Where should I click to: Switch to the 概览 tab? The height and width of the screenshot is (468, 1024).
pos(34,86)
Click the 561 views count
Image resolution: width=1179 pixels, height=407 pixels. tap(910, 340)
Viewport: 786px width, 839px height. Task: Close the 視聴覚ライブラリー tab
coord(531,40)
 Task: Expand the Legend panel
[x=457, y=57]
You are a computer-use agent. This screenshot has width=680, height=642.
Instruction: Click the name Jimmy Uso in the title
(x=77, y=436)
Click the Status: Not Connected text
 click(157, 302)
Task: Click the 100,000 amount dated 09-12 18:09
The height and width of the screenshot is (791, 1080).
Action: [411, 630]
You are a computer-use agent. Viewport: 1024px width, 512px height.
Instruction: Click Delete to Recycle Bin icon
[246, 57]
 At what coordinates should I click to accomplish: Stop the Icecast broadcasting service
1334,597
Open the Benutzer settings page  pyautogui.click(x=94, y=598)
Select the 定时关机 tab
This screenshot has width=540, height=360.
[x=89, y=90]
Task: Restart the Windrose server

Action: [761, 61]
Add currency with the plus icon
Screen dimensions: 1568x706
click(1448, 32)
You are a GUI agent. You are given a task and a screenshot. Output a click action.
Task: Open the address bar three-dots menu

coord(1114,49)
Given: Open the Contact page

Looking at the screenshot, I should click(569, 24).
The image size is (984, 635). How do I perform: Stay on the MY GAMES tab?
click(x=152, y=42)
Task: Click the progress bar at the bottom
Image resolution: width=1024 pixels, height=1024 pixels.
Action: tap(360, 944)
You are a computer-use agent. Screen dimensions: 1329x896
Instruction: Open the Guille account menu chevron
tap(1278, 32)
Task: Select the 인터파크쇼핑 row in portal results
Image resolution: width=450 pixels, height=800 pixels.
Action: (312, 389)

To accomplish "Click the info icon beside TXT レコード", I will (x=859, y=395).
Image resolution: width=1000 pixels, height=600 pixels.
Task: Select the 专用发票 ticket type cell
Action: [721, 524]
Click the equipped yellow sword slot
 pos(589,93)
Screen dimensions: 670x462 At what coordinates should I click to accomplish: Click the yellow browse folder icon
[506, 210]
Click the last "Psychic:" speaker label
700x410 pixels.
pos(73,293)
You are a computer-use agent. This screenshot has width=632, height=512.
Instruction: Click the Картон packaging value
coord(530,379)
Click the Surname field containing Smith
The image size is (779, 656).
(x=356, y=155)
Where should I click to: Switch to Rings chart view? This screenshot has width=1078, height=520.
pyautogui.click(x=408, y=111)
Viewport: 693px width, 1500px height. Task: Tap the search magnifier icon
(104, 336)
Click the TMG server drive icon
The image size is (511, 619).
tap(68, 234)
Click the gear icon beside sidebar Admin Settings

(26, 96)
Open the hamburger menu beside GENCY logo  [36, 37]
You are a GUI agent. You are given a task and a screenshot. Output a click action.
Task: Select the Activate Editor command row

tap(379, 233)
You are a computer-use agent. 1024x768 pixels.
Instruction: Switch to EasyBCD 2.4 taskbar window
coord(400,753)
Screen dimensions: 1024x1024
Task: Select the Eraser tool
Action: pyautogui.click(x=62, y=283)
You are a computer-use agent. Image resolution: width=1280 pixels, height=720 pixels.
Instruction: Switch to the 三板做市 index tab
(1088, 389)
------------------------
* TRY IT:
Every record in the listing above should be reproduced exactly.

* FINISHED EXERCISE:
Where should I click to: Switch to the 概览 tab? The height and width of the screenshot is (468, 1024).
pos(34,86)
Click the 561 views count
Image resolution: width=1179 pixels, height=407 pixels. tap(910, 340)
Viewport: 786px width, 839px height. Task: Close the 視聴覚ライブラリー tab
coord(531,40)
 Task: Expand the Legend panel
[x=457, y=57]
You are a computer-use agent. This screenshot has width=680, height=642.
Instruction: Click the name Jimmy Uso in the title
(x=77, y=436)
Click the Status: Not Connected text
 click(157, 302)
Task: Click the 100,000 amount dated 09-12 18:09
The height and width of the screenshot is (791, 1080).
Action: [411, 630]
You are a computer-use agent. Viewport: 1024px width, 512px height.
Instruction: Click Delete to Recycle Bin icon
[246, 57]
 At what coordinates should I click to accomplish: Stop the Icecast broadcasting service
1334,597
Open the Benutzer settings page  pyautogui.click(x=94, y=598)
Select the 定时关机 tab
This screenshot has width=540, height=360.
[x=89, y=90]
Task: Restart the Windrose server

Action: [761, 61]
Add currency with the plus icon
Screen dimensions: 1568x706
click(1448, 32)
You are a GUI agent. You are given a task and a screenshot. Output a click action.
Task: Open the address bar three-dots menu

coord(1114,49)
Given: Open the Contact page

Looking at the screenshot, I should click(569, 24).
The image size is (984, 635). How do I perform: Stay on the MY GAMES tab?
click(x=152, y=42)
Task: Click the progress bar at the bottom
Image resolution: width=1024 pixels, height=1024 pixels.
Action: tap(360, 944)
You are a computer-use agent. Screen dimensions: 1329x896
Instruction: Open the Guille account menu chevron
tap(1278, 32)
Task: Select the 인터파크쇼핑 row in portal results
Image resolution: width=450 pixels, height=800 pixels.
Action: (312, 389)

To accomplish "Click the info icon beside TXT レコード", I will (x=859, y=395).
Image resolution: width=1000 pixels, height=600 pixels.
Task: Select the 专用发票 ticket type cell
Action: [721, 524]
Click the equipped yellow sword slot
 pos(589,93)
Screen dimensions: 670x462 At what coordinates should I click to accomplish: Click the yellow browse folder icon
[506, 210]
Click the last "Psychic:" speaker label
700x410 pixels.
pos(73,293)
You are a computer-use agent. This screenshot has width=632, height=512.
Instruction: Click the Картон packaging value
coord(530,379)
Click the Surname field containing Smith
The image size is (779, 656).
(x=356, y=155)
Where should I click to: Switch to Rings chart view? This screenshot has width=1078, height=520.
pyautogui.click(x=408, y=111)
Viewport: 693px width, 1500px height. Task: Tap the search magnifier icon
(104, 336)
Click the TMG server drive icon
The image size is (511, 619).
tap(68, 234)
Click the gear icon beside sidebar Admin Settings

(26, 96)
Open the hamburger menu beside GENCY logo  [36, 37]
You are a GUI agent. You are given a task and a screenshot. Output a click action.
Task: Select the Activate Editor command row

tap(379, 233)
You are a computer-use agent. 1024x768 pixels.
Instruction: Switch to EasyBCD 2.4 taskbar window
coord(400,753)
Screen dimensions: 1024x1024
Task: Select the Eraser tool
Action: pyautogui.click(x=62, y=283)
You are a computer-use agent. Image resolution: width=1280 pixels, height=720 pixels.
Instruction: Switch to the 三板做市 index tab
(1088, 389)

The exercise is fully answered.